Contre des tentations qui font ainsi appel aux impulsions les plus fortes de notre nature, les sanctions de la loi et les préceptes de la religion ne peuvent avoir que peu d’effet ; et s’il est une chose étonnante, ce n’est pas que les hommes soient égoïstes, mais bien qu’ils ne le soient pas plus. Que dans les circonstances actuelles les hommes ne soient pas plus avides, plus infidèles, plus égoïstes qu’ils ne le sont, cela prouve encore la bonté de la nature humaine, l’abondance des sources d’où naissent les qualités morales. Nous avons tous une mère ; beaucoup de nous ont des enfants ; et c’est ainsi que la sincérité, la pureté et le dévouement ne peuvent jamais être entièrement bannis du monde, quelque mauvaise que soit l’organisation sociale.

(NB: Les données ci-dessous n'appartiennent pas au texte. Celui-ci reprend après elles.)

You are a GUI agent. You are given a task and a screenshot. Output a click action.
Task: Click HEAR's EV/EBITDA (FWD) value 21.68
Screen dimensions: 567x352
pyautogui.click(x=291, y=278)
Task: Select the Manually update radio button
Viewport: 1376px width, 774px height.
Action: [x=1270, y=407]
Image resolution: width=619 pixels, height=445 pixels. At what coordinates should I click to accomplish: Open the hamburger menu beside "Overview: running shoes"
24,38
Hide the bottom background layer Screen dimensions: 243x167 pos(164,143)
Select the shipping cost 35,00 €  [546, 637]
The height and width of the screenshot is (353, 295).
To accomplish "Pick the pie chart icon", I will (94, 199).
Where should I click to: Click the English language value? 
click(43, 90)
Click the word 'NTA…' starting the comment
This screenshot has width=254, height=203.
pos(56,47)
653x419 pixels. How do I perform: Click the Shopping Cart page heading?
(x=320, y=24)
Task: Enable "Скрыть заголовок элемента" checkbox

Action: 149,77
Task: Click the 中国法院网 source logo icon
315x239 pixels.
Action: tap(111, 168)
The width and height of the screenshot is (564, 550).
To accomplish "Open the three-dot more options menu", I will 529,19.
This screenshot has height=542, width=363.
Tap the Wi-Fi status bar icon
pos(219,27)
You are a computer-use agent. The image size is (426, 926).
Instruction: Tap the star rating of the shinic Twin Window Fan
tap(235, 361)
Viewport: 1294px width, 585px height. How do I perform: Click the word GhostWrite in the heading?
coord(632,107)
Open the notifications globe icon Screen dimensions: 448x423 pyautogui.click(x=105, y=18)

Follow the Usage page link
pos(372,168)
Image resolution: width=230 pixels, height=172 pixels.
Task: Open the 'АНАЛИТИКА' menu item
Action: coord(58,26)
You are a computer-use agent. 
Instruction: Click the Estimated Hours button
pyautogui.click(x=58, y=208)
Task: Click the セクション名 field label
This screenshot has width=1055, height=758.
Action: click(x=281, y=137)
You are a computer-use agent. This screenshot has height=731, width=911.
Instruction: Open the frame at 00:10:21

Mais tout ce qui est puissant pour le mal peut être rendu puissant pour le bien. Le changement que j’ai proposé détruirait les conditions qui détournent de la bonne voie des impulsions bienfaisantes en elles-mêmes, et transformerait les forces qui tendent aujourd’hui à décomposer la société, en forces tendant à l’unir et à la purifier.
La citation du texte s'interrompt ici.